BMO Financial Group has restructured its Apex and Sitka commercial paper trusts, and will provide $850 million of a $1.15 billion senior financing line to keep the funds afloat.

“We are very pleased with the agreement to restructure. This was a complex deal that was achieved through the efforts of both the investors and the swap counterparties,” said Tom Milroy, CEO at BMO Capital Markets, in a release.

“Based on BMO’s own evaluation of the credit quality of the approximately 450 obligations and after incorporating the benefit of the substantial first-loss protection, we consider the risk of credit loss to BMO to be low.”

The trusts’ highly leveraged underlying assets are described as exposures to high-quality corporate debt through collateralized debt obligations, a part of the financial sector that has come under pressure in recent months in the wake of the subprime mortgage situation in the United States and the subsequent fallout that has roiled credit markets.
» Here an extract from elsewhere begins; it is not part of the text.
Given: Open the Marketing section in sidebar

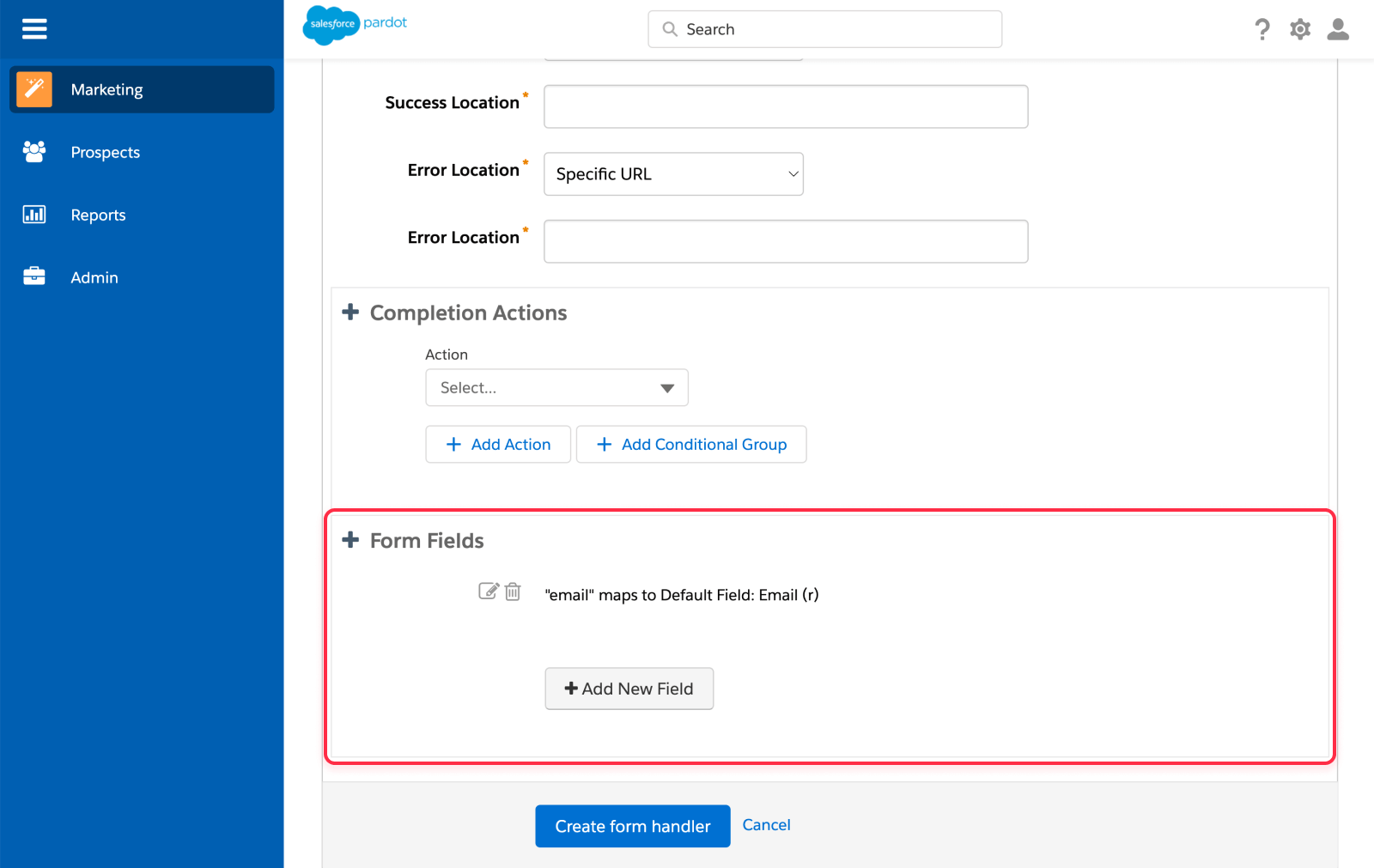Looking at the screenshot, I should pyautogui.click(x=106, y=89).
The bank will have $815 million invested in the trusts after the restructuring, and $850 million in the senior funding facility.

The bank added that the assumption of no further writedowns depends on the finalization of the agreement and that credit losses in the trusts will be as low as expected.

BMO also said it wouldn’t protect noteholders from risk related to the actual credit losses.

As well. the restructuring includes resolution of the two commercial disputes related to the trusts previously disclosed by BMO, the bank said.

The agreement relies on definitive documentation and other conditions such as investor approval.